REQUIREMENT:
Everything from the line that holds "You are a GUI" to the end of the entries below should be printed again, word for word, and nothing more.

----------

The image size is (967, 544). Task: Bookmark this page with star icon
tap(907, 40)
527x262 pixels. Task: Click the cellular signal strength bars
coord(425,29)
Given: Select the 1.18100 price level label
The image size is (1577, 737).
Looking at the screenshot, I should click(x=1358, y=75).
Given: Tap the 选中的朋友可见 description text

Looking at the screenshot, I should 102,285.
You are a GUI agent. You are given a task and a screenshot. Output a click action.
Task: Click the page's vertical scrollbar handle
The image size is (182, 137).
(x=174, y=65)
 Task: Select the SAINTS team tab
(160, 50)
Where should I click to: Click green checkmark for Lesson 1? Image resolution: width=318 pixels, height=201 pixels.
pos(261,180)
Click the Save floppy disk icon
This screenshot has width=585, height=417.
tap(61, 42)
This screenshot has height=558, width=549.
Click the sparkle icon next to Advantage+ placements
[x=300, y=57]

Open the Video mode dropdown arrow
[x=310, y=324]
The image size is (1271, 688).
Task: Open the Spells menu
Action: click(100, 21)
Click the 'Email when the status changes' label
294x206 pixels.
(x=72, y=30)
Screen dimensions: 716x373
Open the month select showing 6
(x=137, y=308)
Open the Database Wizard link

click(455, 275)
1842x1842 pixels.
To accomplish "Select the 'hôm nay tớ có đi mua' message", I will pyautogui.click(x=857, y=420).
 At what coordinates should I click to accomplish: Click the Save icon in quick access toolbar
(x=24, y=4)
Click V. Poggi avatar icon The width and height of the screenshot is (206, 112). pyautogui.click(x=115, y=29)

----------

EXERCISE SOLUTION:
You are a GUI agent. You are given a task and a screenshot. Output a click action.
Task: Click the page's vertical scrollbar handle
The image size is (182, 137).
(x=174, y=65)
 Task: Select the SAINTS team tab
(160, 50)
Where should I click to: Click green checkmark for Lesson 1? Image resolution: width=318 pixels, height=201 pixels.
pos(261,180)
Click the Save floppy disk icon
This screenshot has width=585, height=417.
tap(61, 42)
This screenshot has height=558, width=549.
Click the sparkle icon next to Advantage+ placements
[x=300, y=57]

Open the Video mode dropdown arrow
[x=310, y=324]
The image size is (1271, 688).
Task: Open the Spells menu
Action: click(100, 21)
Click the 'Email when the status changes' label
294x206 pixels.
(x=72, y=30)
Screen dimensions: 716x373
Open the month select showing 6
(x=137, y=308)
Open the Database Wizard link

click(455, 275)
1842x1842 pixels.
To accomplish "Select the 'hôm nay tớ có đi mua' message", I will pyautogui.click(x=857, y=420).
 At what coordinates should I click to accomplish: Click the Save icon in quick access toolbar
(x=24, y=4)
Click V. Poggi avatar icon The width and height of the screenshot is (206, 112). pyautogui.click(x=115, y=29)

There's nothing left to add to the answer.